ФРАГМЕНТ ТЕКСТА:
■ ■ ■ ■

Призма дробит внешнюю реальность на отдельные предметы, на разрозненные черты и черточки, на точечные впечатления и раздражения. Дробится текст, дробятся поверхности, дробятся реакции. «Трень-бом-баба! Бим-бом-баба!» Тюбетейки, халаты, скорпионы, козы, арбузы, змеи, письма, телефоны, разговоры, тюбетейки… Похоже на стандарт тогдашней «молодой прозы», опьяненно, по горизонтали, осваивавшей реальность. И — не то. «Молодая проза» была безгранично уверена в изначальной полноте, стройности и неопровержимой разумности мироздания; мир для нее был ясен — оставалось только закрасить белые пятна. У Битова оказался другой «грунт», вернее, если применить немецкий философский термин, — у него оказался «унгрунд», бездна в основе. Пестрая лента реальности у него оплетает некую пустоту, некий вакуум, некую несказанность; личность ощущает себя «белым пятном», таинственным небытием, которое надо очертить извне, окружить, описать, назвать.

■ ■ ■ ■

ИСХОДНЫЕ СВЕДЕНИЯ:
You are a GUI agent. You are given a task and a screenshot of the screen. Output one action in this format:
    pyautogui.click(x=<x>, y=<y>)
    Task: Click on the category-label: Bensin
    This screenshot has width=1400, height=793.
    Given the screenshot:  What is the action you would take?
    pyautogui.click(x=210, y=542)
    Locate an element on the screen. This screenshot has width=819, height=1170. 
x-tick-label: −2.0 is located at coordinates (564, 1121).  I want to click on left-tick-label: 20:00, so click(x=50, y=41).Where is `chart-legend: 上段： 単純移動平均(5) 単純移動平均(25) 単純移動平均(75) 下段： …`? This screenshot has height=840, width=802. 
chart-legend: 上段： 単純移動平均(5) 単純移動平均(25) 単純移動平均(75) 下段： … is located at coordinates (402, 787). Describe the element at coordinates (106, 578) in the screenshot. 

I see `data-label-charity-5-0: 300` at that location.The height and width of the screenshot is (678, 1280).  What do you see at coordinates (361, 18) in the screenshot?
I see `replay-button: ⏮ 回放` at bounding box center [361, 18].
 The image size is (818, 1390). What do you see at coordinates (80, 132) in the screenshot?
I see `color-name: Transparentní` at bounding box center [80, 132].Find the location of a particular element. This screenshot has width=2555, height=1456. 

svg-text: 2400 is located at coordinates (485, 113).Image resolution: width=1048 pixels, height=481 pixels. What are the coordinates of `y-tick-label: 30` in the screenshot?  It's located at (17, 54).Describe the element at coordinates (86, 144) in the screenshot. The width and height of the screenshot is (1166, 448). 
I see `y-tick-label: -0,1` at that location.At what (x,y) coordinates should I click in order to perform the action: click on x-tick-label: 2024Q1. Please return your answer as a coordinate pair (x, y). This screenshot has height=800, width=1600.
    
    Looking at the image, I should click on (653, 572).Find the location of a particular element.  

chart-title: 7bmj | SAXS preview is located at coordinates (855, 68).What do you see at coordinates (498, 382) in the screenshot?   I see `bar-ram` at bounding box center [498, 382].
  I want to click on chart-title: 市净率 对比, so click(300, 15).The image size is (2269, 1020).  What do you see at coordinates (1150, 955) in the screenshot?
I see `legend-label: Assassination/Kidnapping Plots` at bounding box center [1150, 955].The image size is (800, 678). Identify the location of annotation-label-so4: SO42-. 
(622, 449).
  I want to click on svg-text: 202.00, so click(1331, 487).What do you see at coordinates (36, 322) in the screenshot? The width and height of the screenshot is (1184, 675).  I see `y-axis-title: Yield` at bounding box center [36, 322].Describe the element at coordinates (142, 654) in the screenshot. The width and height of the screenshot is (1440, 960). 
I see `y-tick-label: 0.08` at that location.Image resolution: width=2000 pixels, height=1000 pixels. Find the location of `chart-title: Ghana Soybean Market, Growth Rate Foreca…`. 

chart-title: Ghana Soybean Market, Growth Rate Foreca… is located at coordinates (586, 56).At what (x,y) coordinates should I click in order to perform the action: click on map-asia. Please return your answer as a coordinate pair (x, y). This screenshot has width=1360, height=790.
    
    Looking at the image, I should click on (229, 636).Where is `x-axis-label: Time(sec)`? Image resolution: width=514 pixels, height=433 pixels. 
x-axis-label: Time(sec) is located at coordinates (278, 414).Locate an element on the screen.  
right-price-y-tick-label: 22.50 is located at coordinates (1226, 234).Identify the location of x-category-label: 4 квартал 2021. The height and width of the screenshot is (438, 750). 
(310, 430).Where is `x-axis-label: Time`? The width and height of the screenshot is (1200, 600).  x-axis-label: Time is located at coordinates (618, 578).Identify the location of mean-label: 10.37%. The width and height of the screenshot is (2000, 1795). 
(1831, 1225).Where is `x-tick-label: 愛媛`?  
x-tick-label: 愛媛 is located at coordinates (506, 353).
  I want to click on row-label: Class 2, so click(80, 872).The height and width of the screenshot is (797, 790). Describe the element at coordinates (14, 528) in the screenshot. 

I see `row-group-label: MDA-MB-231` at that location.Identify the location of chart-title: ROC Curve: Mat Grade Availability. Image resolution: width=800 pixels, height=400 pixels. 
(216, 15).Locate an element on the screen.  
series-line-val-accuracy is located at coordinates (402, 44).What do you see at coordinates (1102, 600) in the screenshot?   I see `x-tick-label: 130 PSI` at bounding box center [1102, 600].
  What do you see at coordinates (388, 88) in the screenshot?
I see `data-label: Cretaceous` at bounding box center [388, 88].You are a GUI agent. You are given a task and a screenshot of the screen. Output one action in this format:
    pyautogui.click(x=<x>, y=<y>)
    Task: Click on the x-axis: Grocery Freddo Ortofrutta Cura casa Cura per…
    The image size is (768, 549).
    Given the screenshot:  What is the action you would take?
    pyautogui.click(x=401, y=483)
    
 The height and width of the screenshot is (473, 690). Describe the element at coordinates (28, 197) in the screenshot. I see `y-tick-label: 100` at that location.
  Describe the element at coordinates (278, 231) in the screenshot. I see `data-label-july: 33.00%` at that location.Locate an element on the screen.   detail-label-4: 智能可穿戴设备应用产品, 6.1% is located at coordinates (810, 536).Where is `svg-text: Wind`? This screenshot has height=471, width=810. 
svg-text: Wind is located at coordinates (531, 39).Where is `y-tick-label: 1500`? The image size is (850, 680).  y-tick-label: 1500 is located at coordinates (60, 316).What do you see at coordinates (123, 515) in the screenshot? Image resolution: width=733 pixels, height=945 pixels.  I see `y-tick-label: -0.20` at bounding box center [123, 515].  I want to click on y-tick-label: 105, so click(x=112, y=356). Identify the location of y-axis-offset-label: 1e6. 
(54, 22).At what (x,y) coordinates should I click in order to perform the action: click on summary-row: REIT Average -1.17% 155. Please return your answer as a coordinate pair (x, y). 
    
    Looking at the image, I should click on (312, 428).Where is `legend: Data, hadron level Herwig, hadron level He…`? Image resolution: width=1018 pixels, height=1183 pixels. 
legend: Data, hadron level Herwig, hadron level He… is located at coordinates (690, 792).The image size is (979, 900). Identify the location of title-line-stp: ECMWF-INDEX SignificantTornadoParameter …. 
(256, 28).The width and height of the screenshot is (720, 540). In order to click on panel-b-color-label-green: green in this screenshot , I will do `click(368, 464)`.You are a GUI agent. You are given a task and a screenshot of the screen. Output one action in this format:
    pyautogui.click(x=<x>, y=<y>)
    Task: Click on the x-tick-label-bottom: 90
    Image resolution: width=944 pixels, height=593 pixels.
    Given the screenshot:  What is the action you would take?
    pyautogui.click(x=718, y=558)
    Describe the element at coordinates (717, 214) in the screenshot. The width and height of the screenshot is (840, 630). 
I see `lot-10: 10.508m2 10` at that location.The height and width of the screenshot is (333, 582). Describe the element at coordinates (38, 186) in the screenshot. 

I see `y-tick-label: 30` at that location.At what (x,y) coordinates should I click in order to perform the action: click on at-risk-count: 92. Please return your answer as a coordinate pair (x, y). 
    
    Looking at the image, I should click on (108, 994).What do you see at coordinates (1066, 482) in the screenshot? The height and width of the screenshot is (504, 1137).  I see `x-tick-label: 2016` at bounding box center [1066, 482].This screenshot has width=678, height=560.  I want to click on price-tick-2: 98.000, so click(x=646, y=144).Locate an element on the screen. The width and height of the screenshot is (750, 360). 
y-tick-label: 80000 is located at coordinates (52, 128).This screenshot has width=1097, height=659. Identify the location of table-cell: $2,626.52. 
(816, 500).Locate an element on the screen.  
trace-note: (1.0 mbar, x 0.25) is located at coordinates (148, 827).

■ ■ ■ ■

СПИСОК ЗАДАНИЙ:
(1) В чем, согласно фрагменту о прозе Битова, была безгранично уверена «молодая проза»?
(2) Продолжите фрагмент о прозе Битова, начиная сразу после его последнего предложения.
Материал здесь не используется.

ОТВЕТЫ:
(1) В изначальной полноте, стройности и неопровержимой разумности мироздания.

(2)
Лента впечатлений, пробегающая перед взором героя, как бы знает про себя, что она — не реальность, а псевдоним реальности. Она невесома. Впечатления балансируют, зеркально отражаясь друг в друге, взаимопоглощаясь, как в символическом уравнении. Узбеки покупают тельняшки, русские покупают тюбетейки. Гурам ухватил Мурада, а может, это Мурад ухватил Гурама. Восход солнца — перестановка света и тени. Механика движущихся ширм. Зеркальная симметрия черного — белого, плохого — хорошего, холодного — горячего. Все как на чертеже и все условно, имена не закреплены за вещами и могут вывернуться по закону симметрии. Внутренняя тревога гонит человека с места на место, потому что у него нет «места»; на месте места у него — дырка, псевдоопора, «унгрунд», скользящее «нет».
Шестидесятые годы доводят тревогу до полной ясности. Битов пишет «Путешествие к другу детства»: апофеоз суперменства, опровергаемого через крайность. Друг детства, «Генрих Ш.» (опять литературная маска?) — манекен расхожей положительности, образец для пошлых подражаний — образ пустоты, окруженной множеством оболочек, мнимость, составленная из реакций на внешние раздражения, псевдореальность, доведенная до абсурда.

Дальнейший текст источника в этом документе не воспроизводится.